Stored items
# # # # #

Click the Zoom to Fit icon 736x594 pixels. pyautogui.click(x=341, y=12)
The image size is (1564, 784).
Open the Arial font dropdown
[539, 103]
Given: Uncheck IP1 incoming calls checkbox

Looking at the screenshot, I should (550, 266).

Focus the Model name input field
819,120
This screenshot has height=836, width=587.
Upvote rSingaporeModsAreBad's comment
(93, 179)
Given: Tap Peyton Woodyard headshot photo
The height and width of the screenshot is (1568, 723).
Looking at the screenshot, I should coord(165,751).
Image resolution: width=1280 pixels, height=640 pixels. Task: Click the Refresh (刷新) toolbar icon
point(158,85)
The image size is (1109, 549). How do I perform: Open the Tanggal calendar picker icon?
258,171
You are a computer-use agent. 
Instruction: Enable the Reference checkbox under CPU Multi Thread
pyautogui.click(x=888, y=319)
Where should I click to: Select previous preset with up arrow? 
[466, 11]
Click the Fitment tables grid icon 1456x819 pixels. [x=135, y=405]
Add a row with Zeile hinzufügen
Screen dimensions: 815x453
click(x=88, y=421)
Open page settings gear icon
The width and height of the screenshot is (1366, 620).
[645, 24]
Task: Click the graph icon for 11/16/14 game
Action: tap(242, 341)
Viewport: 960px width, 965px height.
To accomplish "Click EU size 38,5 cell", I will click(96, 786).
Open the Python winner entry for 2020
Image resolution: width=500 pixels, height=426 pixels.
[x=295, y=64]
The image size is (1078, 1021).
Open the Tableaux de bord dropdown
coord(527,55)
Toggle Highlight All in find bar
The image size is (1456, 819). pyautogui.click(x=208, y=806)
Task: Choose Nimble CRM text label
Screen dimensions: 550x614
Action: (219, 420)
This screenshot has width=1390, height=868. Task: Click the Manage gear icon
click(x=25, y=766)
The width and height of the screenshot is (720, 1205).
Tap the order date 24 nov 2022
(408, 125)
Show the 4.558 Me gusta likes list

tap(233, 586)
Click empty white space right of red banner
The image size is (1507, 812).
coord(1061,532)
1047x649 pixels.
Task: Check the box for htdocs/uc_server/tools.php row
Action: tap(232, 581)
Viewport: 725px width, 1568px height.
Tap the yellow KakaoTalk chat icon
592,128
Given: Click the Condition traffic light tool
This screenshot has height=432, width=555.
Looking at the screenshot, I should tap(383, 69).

# # # # #

**Goal**
Quote the records word for word, beginning at the line that contains "The width and height of the screenshot is (720, 1205)." and continuing through the last line of the records.

**Output of the task**
The width and height of the screenshot is (720, 1205).
Tap the order date 24 nov 2022
(408, 125)
Show the 4.558 Me gusta likes list

tap(233, 586)
Click empty white space right of red banner
The image size is (1507, 812).
coord(1061,532)
1047x649 pixels.
Task: Check the box for htdocs/uc_server/tools.php row
Action: tap(232, 581)
Viewport: 725px width, 1568px height.
Tap the yellow KakaoTalk chat icon
592,128
Given: Click the Condition traffic light tool
This screenshot has height=432, width=555.
Looking at the screenshot, I should tap(383, 69).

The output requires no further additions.